- WRITTEN EXERCISE 1:
Do the following statements agree with the hometown TV essay below? Answer yes or no for each, quoting the words of the essay that decide it.
(a) The writer earned a Masters from Arkansas State.
(b) KSDK offered the writer the internship after the first interview.
(c) The writer's mentor had been on air in St. Louis for decades.
- WRITTEN EXERCISE 2:
Answer these questions from the hometown TV essay below:
(a) Which university's Mass Communication Department did the writer attend?
(b) What program did the writer get a call to interview for?
(c) Where did KSDK send its letter to the writer?
- WRITTEN EXERCISE 3: Switch "Arkansas State" to "Missouri State" and write out the hometown TV essay below between "HuSTLe: How I" and "and over again.", inclusive.

HuSTLe: How I earned a spot on TV in my hometown
I earned my Masters from Arkansas State where I learned about the glass ceiling theory. “The unseen, yet unbreachable barrier that keeps minorities and women from rising to the upper rungs of the corporate ladder, regardless of their qualifications or achievements.” I have proved this theory to be true over and over again.
Landing my internship. I began my career working an unpaid internship in my hometown. The mid-west is well known for our journalism programs so I knew that I would need to be the best reporter in my small Mass Communication Department at Alcorn State University to even be considered for an internship. I reached out to a Dad of a classmate in my first-grade class. At the time, he was the a main anchor at KSDK in St. Louis. He wrote me a recommendation letter that left me in tears and sure enough, thanks to him, I got a call to interview for the 2008 Summer Internship Program. I didn’t get the job. KSDK sent a letter to my dorm in Mississippi suggesting I try to apply the following year, but I was out of time. I was too embarrassed to tell my mentor that I failed. My mentor had been on air in St. Louis for decades. He called me and said he had just turned in a producer for emailing racially insensitive stuff. He said he warned the producer he would turn him in and I’m told the harassment never stopped and the producer eventually got fired. “I can get you the internship, but is this what you want,” he asked me. I knew this business would be a dog eat dog world, so I told him, yes, and soon there was a sudden change in the program.

- RECORDED DATA:

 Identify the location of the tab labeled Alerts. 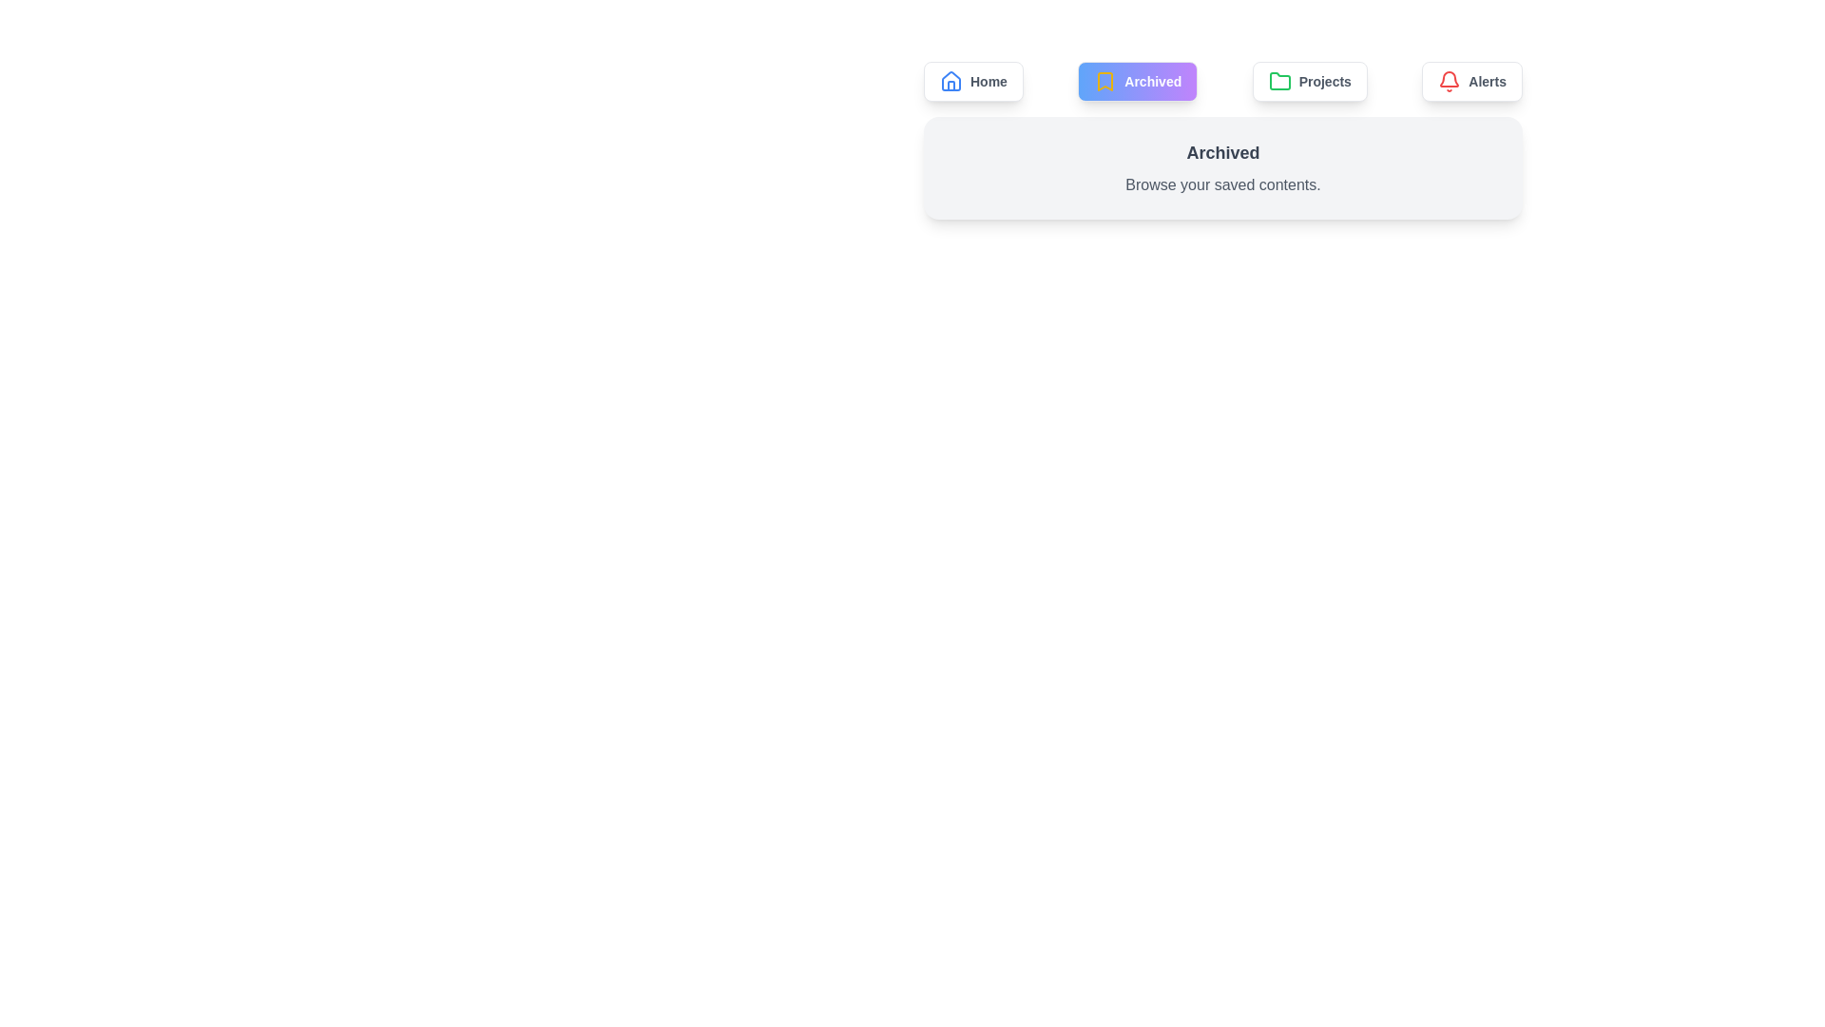
(1472, 80).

- EXERCISE RESULT 1:
(a) Yes: "I earned my Masters from Arkansas State"
(b) No: "I didn’t get the job."
(c) Yes: "My mentor had been on air in St. Louis for decades."

- EXERCISE RESULT 2:
(a) Alcorn State University
(b) The 2008 Summer Internship Program
(c) To the writer's dorm in Mississippi

- EXERCISE RESULT 3:
HuSTLe: How I earned a spot on TV in my hometown
I earned my Masters from Missouri State where I learned about the glass ceiling theory. “The unseen, yet unbreachable barrier that keeps minorities and women from rising to the upper rungs of the corporate ladder, regardless of their qualifications or achievements.” I have proved this theory to be true over and over again.